Concurrency and Multithreading in Python

Both in software and in the real world, there are many types of processes with steps that can be executed concurrently. Consider for example if you're cooking dinner, you can boil water, preheat the oven, and chop vegetables at the same time. Performing these steps in parallel is so obvious that it would feel foolish to complete each task end-to-end one after another. The same can be said about many types of processes in software, which makes concurrency—and recognizing when to use it—a very powerful tool to have at your disposal. In this blog post, I explore the concept of concurrency and provide some examples of multithreaded code in Python.

Threads

Consider the following python script: hello.py.

python
import os import threading if __name__ == '__main__': print(os.getpid()) print(threading.current_thread().name) print("Hello World!")

When I run python3 hello.py, my operating system creates a process with a PID which runs the script. On execution, the Python interpreter creates a main thread to read and execute the code line by line, giving the following output:

215826 MainThread Hello World!

The process has a PID of 215826, and a single thread with the name MainThread. This one-to-one relationship of process to thread is the default in Python and most languages, but it is not a requirement. We can use multithreading to create many more threads in addition to our MainThread, forming a one-to-many relationship between the parent process and the child threads. Each thread has its own registers and call stack, but shares the same heap and source code as all other threads.

Thread Diagram

Multithreading

Let's create a basic class with a thread pool and a shared counter. We'll add an increment method to sleep for 1 second, increment the shared counter, and print the current count. Our script will create a thread pool, and call increment for each thread based on a thread_count argument. I've added --lock and --wait arguments as well; we will come back to these later.

• • • • •

== TASK BRIEF ==
Reproduce word for word the stretch of the Python concurrency post from "Concurrency and Multithreading" through "python script: hello.py.".

== SUPPLIED RECORDS ==
• • • • •

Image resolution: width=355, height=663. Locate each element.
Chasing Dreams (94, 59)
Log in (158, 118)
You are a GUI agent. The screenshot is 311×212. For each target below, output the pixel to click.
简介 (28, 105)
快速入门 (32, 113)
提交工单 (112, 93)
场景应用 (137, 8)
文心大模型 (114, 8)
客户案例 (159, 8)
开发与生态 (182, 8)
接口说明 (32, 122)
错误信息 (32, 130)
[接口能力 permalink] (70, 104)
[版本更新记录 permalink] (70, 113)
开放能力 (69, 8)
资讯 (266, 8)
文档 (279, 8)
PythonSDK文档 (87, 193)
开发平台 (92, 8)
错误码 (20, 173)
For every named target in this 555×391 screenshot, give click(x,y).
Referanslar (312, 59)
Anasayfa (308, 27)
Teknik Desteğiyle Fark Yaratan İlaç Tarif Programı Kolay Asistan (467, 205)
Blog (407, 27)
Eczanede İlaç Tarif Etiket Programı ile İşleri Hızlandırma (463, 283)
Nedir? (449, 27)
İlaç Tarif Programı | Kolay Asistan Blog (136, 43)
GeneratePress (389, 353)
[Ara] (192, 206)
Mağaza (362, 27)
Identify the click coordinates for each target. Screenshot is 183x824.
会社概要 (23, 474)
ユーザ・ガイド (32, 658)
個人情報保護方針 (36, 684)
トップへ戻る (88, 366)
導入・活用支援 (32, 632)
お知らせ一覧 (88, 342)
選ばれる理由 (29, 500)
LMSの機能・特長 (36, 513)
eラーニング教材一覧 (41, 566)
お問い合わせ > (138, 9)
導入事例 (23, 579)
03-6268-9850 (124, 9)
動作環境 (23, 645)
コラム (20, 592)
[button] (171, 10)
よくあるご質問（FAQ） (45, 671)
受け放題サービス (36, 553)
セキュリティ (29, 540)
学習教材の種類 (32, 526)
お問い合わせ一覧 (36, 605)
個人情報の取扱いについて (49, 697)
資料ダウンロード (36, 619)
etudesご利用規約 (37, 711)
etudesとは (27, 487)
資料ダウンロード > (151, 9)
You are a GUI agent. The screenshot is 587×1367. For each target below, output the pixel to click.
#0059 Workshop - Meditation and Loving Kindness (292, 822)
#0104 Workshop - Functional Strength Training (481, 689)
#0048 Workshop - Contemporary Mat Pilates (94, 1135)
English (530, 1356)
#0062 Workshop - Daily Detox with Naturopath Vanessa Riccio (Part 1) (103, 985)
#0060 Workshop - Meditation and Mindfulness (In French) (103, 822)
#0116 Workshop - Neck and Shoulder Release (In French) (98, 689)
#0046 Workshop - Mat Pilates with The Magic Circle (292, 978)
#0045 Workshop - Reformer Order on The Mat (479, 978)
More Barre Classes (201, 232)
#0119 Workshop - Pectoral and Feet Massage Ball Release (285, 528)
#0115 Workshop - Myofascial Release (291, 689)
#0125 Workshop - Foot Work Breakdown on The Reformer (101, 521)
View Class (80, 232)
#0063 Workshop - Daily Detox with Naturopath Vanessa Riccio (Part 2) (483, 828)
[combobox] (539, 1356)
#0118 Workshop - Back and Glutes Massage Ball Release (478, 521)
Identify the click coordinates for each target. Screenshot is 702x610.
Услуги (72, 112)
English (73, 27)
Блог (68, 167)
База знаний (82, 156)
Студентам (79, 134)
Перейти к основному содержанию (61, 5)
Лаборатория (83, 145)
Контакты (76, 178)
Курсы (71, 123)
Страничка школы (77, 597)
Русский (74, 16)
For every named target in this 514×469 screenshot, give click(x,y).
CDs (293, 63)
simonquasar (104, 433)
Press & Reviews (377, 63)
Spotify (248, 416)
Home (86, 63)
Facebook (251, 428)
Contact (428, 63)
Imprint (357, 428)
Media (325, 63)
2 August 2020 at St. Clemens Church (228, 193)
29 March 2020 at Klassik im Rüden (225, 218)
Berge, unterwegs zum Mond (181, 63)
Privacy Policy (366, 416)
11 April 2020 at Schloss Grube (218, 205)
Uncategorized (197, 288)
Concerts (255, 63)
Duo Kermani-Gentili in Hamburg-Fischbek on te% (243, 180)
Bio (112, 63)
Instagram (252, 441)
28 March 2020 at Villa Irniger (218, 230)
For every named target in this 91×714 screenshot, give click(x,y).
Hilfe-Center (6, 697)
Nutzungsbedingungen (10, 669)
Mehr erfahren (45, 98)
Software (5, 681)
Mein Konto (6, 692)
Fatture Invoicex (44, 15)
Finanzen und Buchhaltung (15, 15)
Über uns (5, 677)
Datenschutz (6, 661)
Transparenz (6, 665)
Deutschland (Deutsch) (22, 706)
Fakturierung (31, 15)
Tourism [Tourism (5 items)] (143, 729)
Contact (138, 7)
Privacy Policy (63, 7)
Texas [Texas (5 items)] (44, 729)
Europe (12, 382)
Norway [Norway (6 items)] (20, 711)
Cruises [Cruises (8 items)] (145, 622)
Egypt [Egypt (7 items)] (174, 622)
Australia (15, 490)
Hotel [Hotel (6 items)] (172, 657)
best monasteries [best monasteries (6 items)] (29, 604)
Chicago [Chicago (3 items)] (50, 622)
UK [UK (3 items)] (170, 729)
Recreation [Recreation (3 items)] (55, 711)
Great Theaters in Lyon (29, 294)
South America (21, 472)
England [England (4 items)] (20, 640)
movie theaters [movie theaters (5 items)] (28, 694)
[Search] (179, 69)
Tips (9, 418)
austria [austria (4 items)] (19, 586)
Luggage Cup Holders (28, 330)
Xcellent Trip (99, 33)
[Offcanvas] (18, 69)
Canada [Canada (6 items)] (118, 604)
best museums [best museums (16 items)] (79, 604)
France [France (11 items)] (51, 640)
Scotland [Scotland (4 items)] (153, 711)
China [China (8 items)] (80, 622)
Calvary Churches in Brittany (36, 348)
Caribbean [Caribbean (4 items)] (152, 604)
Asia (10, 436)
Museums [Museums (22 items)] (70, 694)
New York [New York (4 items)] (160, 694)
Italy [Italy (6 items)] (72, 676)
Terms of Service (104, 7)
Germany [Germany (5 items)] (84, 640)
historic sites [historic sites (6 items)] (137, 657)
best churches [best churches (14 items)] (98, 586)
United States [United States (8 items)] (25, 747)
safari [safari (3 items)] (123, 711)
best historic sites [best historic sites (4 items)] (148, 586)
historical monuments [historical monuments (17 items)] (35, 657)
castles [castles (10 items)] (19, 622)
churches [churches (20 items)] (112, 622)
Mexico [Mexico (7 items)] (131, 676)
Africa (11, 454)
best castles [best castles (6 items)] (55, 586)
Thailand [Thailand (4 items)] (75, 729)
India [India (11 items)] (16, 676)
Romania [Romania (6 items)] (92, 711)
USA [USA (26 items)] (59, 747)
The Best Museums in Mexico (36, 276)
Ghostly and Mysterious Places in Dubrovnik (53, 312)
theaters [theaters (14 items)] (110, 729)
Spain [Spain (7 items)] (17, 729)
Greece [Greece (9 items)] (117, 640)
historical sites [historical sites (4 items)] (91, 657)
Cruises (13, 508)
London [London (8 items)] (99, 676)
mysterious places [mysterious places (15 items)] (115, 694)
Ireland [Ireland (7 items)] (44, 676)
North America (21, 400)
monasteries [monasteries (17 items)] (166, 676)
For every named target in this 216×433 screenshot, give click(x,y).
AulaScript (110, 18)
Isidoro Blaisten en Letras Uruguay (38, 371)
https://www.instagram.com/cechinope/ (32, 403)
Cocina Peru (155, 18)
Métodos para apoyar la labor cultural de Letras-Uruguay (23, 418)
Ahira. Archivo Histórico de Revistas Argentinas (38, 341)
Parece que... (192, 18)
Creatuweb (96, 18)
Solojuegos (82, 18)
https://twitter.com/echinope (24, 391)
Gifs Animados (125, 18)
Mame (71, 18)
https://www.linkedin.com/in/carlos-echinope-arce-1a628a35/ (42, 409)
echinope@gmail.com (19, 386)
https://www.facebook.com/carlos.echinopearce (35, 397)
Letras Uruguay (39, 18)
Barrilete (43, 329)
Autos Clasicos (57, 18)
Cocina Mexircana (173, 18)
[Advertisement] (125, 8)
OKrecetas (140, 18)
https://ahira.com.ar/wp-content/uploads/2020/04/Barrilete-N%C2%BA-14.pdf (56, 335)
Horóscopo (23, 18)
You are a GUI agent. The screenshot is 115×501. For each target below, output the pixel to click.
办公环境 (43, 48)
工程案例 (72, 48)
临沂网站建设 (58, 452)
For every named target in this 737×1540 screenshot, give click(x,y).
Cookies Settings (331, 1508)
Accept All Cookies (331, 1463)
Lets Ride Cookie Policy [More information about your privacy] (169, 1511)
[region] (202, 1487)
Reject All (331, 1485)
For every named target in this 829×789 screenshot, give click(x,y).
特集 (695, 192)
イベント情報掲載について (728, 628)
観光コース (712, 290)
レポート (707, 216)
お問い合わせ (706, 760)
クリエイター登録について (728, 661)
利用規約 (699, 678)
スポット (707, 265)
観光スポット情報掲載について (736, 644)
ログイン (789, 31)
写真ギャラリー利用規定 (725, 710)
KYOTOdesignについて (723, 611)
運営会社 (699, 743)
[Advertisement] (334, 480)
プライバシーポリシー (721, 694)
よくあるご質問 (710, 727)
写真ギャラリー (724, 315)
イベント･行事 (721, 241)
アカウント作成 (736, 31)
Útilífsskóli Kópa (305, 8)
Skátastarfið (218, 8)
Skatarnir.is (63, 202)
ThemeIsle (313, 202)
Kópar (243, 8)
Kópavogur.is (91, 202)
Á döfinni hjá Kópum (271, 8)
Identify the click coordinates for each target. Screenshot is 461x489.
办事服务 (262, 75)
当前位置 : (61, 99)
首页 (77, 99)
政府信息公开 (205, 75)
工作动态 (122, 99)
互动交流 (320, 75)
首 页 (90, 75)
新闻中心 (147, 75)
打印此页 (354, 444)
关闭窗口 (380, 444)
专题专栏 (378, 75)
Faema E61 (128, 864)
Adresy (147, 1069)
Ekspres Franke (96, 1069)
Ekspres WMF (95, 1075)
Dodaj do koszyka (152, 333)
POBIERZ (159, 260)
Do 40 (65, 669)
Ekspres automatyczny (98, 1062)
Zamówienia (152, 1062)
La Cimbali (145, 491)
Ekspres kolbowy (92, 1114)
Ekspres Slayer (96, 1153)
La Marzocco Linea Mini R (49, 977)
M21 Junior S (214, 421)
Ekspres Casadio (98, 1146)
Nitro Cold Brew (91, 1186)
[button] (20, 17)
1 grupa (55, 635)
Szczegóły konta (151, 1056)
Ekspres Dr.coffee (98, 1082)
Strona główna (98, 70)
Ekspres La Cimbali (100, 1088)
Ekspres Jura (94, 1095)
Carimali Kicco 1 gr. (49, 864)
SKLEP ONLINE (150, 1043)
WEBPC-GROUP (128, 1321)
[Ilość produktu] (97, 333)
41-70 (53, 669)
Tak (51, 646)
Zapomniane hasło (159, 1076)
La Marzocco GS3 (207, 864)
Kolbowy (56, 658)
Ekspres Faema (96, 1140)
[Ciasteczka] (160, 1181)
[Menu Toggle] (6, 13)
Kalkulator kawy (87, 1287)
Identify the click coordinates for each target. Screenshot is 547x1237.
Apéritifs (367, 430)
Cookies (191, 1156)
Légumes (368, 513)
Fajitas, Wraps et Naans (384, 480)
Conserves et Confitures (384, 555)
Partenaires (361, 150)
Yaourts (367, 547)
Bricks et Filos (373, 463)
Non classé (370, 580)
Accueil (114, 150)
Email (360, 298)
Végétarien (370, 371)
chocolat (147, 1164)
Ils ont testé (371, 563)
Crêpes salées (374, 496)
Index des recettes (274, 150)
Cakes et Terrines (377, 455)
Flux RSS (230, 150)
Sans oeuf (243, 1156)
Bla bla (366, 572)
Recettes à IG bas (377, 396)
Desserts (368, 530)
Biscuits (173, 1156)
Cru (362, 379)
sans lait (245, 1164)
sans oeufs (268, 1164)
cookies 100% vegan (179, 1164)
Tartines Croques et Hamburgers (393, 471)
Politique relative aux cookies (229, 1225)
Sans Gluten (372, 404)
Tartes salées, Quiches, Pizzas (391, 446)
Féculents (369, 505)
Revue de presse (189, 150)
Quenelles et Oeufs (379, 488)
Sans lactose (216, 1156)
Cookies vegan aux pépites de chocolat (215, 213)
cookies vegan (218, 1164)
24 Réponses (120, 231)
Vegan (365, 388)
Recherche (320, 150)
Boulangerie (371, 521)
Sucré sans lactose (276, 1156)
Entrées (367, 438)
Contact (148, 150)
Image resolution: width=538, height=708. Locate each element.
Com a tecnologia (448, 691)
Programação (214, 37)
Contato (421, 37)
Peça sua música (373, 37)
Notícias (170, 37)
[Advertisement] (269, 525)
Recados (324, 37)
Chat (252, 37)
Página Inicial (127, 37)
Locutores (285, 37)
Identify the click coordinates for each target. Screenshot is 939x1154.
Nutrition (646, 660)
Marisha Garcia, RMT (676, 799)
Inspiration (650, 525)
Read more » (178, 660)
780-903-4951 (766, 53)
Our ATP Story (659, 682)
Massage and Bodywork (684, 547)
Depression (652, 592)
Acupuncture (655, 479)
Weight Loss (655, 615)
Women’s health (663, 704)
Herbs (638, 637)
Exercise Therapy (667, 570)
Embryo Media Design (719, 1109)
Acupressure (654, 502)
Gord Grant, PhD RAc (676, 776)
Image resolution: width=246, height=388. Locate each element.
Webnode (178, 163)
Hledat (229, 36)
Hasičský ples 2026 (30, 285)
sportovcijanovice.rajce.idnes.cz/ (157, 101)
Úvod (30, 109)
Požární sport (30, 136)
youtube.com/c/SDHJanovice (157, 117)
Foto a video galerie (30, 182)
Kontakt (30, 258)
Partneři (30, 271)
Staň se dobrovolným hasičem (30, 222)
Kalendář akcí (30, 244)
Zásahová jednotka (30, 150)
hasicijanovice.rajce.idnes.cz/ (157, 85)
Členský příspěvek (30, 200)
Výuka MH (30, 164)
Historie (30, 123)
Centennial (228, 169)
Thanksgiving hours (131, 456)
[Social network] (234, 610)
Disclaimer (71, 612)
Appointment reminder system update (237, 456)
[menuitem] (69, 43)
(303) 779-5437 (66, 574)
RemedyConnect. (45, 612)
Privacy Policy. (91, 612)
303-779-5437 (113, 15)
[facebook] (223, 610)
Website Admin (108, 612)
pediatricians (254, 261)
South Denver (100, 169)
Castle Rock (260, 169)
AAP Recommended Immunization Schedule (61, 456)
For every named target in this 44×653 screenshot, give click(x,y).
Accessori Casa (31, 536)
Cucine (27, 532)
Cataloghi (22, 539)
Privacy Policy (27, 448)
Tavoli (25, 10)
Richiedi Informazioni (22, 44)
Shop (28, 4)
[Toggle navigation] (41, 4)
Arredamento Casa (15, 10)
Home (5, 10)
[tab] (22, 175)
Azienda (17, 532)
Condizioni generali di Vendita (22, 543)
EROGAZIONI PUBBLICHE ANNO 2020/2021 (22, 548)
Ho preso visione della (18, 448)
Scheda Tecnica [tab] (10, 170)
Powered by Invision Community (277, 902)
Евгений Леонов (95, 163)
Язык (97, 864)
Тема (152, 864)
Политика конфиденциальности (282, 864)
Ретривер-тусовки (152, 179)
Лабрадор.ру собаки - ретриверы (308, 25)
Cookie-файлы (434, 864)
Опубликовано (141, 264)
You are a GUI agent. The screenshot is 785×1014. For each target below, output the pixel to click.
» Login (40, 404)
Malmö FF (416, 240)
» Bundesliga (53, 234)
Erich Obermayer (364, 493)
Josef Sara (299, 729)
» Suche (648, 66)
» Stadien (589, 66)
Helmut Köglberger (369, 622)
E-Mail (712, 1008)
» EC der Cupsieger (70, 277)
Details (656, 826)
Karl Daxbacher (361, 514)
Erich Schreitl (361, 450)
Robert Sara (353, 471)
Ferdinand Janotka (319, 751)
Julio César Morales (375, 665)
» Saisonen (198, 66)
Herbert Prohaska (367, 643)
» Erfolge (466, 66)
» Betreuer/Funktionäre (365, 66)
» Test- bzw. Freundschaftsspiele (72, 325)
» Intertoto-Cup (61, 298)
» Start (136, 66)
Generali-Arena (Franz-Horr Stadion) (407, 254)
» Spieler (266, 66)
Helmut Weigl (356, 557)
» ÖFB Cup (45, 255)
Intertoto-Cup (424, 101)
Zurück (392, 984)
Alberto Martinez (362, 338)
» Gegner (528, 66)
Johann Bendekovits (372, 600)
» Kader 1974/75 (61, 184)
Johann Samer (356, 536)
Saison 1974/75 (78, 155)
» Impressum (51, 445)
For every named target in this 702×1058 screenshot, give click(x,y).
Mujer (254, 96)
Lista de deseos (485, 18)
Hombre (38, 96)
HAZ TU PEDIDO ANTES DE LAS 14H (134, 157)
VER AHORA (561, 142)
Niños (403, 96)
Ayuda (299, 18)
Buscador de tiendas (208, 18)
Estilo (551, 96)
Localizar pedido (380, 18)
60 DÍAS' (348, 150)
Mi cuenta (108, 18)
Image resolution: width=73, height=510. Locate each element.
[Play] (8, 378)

• • • • •

== ANSWER IN FULL ==
Concurrency and Multithreading in Python

Both in software and in the real world, there are many types of processes with steps that can be executed concurrently. Consider for example if you're cooking dinner, you can boil water, preheat the oven, and chop vegetables at the same time. Performing these steps in parallel is so obvious that it would feel foolish to complete each task end-to-end one after another. The same can be said about many types of processes in software, which makes concurrency—and recognizing when to use it—a very powerful tool to have at your disposal. In this blog post, I explore the concept of concurrency and provide some examples of multithreaded code in Python.

Threads

Consider the following python script: hello.py.